[Entries on where items are located]
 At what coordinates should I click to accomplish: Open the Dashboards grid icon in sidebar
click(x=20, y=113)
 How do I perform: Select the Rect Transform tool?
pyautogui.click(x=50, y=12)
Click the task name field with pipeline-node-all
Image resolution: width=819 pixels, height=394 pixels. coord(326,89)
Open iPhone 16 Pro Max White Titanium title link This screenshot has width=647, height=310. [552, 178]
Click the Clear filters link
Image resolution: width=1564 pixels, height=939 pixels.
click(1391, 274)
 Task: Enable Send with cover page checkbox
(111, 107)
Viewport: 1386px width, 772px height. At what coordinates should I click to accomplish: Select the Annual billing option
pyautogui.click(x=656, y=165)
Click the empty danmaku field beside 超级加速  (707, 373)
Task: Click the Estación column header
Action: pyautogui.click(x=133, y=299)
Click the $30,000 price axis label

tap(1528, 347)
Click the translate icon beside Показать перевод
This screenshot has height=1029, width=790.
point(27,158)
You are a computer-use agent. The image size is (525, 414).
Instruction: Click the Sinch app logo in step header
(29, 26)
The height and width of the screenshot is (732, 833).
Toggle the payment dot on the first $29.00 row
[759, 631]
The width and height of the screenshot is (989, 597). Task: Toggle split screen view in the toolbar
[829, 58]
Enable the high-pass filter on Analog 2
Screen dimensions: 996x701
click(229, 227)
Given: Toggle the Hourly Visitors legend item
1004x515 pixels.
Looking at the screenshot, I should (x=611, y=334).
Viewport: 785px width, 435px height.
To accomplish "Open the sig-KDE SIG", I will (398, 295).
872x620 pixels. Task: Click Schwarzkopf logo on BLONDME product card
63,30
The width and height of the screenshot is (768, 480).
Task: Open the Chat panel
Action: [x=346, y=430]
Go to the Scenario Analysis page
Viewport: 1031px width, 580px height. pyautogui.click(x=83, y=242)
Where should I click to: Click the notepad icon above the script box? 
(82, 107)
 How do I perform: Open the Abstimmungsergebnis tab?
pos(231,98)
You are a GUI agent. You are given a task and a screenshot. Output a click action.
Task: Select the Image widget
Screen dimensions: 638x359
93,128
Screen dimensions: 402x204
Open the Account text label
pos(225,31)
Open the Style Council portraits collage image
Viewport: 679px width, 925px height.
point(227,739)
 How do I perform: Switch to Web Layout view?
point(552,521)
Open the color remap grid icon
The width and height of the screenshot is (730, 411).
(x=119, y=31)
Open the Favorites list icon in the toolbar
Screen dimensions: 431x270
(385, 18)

## [THE REQUEST]
Put the material into a Markdown table with the columns "Row" and "Text", starting at the line containing "Viewport: 785px width, 435px height." and ending at the last line of the material. Number each line under "Row", and leave out blank lines.

## [COMPLETED EXERCISE]
| Row | Text |
|---|---|
| 1 | Viewport: 785px width, 435px height. |
| 2 | To accomplish "Open the sig-KDE SIG", I will (398, 295). |
| 3 | 872x620 pixels. Task: Click Schwarzkopf logo on BLONDME product card |
| 4 | 63,30 |
| 5 | The width and height of the screenshot is (768, 480). |
| 6 | Task: Open the Chat panel |
| 7 | Action: [x=346, y=430] |
| 8 | Go to the Scenario Analysis page |
| 9 | Viewport: 1031px width, 580px height. pyautogui.click(x=83, y=242) |
| 10 | Where should I click to: Click the notepad icon above the script box?  |
| 11 | (82, 107) |
| 12 |  How do I perform: Open the Abstimmungsergebnis tab? |
| 13 | pos(231,98) |
| 14 | You are a GUI agent. You are given a task and a screenshot. Output a click action. |
| 15 | Task: Select the Image widget |
| 16 | Screen dimensions: 638x359 |
| 17 | 93,128 |
| 18 | Screen dimensions: 402x204 |
| 19 | Open the Account text label |
| 20 | pos(225,31) |
| 21 | Open the Style Council portraits collage image |
| 22 | Viewport: 679px width, 925px height. |
| 23 | point(227,739) |
| 24 |  How do I perform: Switch to Web Layout view? |
| 25 | point(552,521) |
| 26 | Open the color remap grid icon |
| 27 | The width and height of the screenshot is (730, 411). |
| 28 | (x=119, y=31) |
| 29 | Open the Favorites list icon in the toolbar |
| 30 | Screen dimensions: 431x270 |
| 31 | (385, 18) |